DOCUMENT EXCERPT:
....
6. Notice of Disconnecting Customer-Owned Renewable Generation
Requirements of Rule – Rule 25-6.065(6)(b), F.A.C.
The IOU may disconnect the customer-owned renewable generation pursuant to the above conditions without prior notice to the customer. However, prior notice shall be given to the extent practicable. If prior notice is not given, the IOU shall leave a door hanger notifying the customer of the action and an explanation of the condition necessitating such action. Reconnection of the customer-owned renewable generation shall be accomplished as soon as the condition necessitating disconnection is remedied.
IOU Proposed Standard Interconnection Agreements
The standard interconnection agreements filed by each IOU contain provisions consistent with the rule requirement on notice of disconnection of the customer’s renewable generation system. In the event of emergency or hazardous conditions, all of the standard agreements filed by the IOUs contain language that permits access by the utility at any time, without notice, in order to operate a manual disconnect switch. In the case of a Tier 1 system which does not have a manual disconnect switch, the IOUs propose to disconnect the meter. If the customer’s renewable generation is disconnected, even temporarily, the IOU will leave a door hanger notifying the customer of the disconnection and providing an explanation of the conditions requiring such action. This access without notice is very limited. Staff believes this is a reasonable provision and is consistent with the intent of the rule, which provides that the customer is responsible for protecting its renewable generating equipment and all system components, and for ensuring that the equipment is operating correctly and safely.
....
PROVIDED MATERIAL:
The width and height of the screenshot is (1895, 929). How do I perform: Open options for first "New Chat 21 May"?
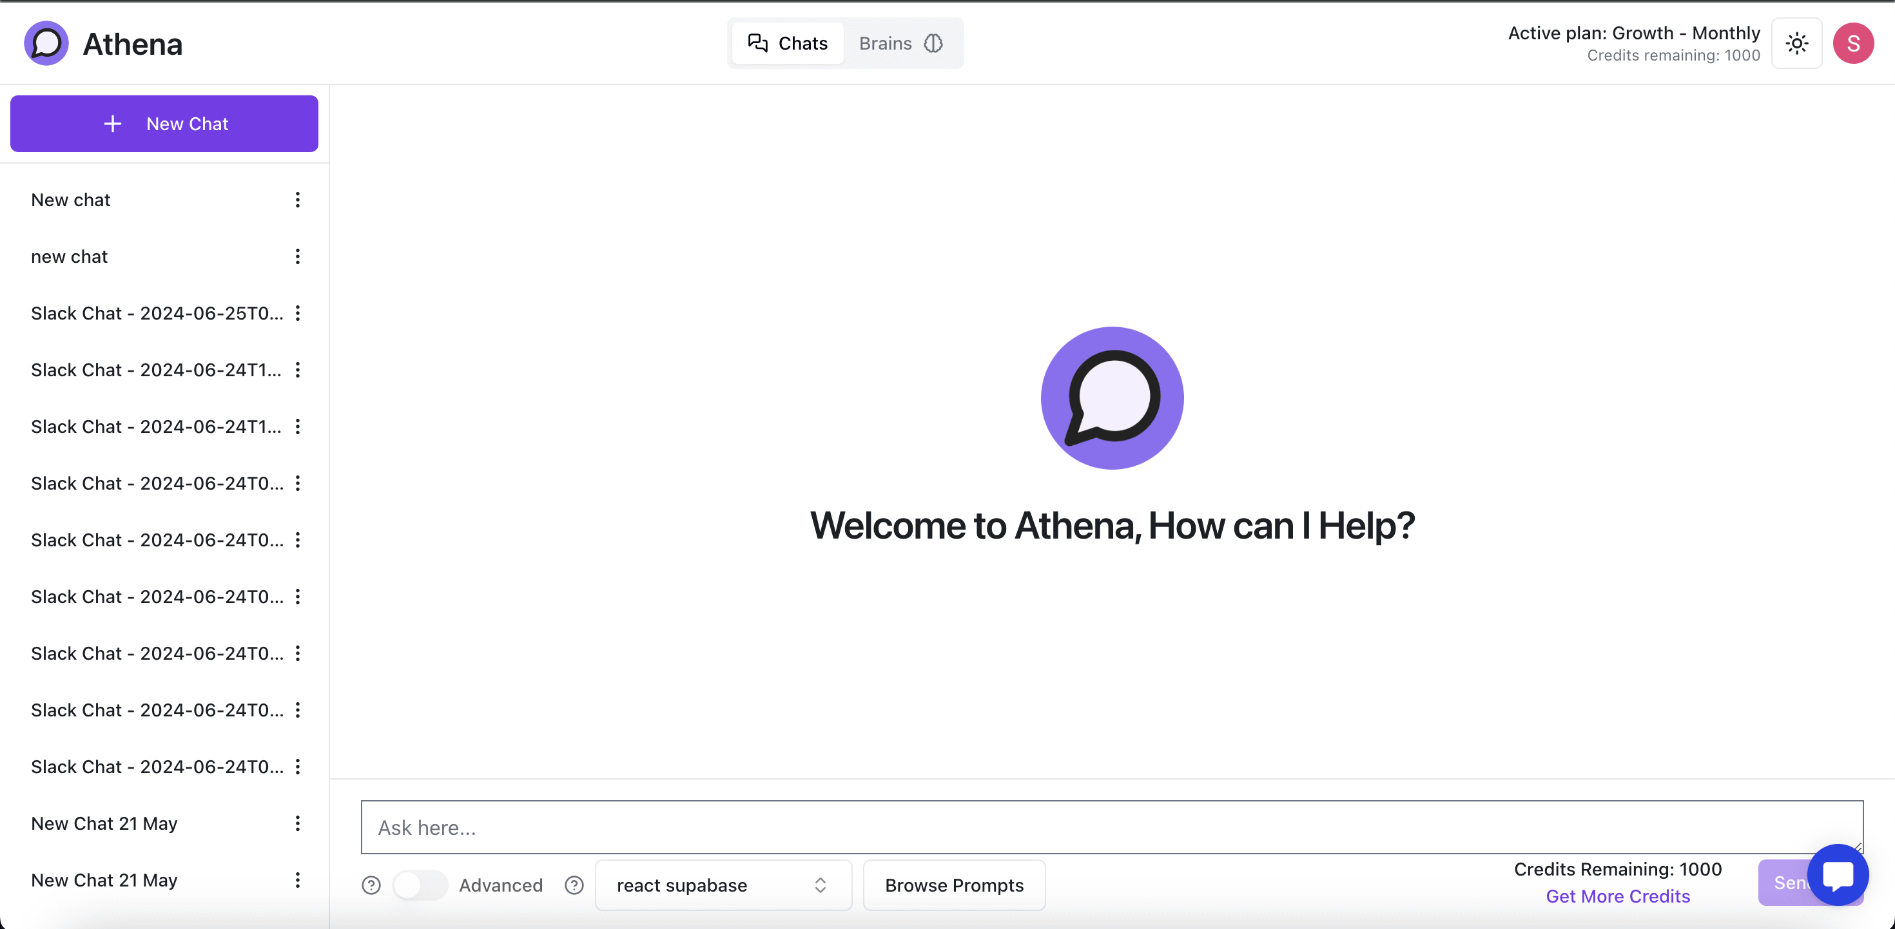coord(298,823)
....
TASK REQUIREMENTS:
a - In the text on disconnecting customer-owned renewable generation, what do the IOUs propose to do for a Tier 1 system that has no manual disconnect switch?
b - Proceed with the text on disconnecting customer-owned renewable generation, starting after its last sentence.
The material above is unrelated to the text on disconnecting customer-owned renewable generation.

OUTPUTS BY TASK:
a - They propose to disconnect the meter.

b -
7. Inspections
Requirements of Rule – Rule 25-6.065(5)(b), F.A.C.
As mentioned previously, the rule permits the IOUs to inspect customer-owned renewable generation at the time of initial installation, and in the event the equipment is subsequently modified to increase its power rating. The rule does not specifically address or prevent inspections by the IOUs at other times. However, this subject was discussed at the December 18, 2007 Agenda Conference, and it was decided that staff would work with the IOUs on tariff provisions that allow for reasonable inspections.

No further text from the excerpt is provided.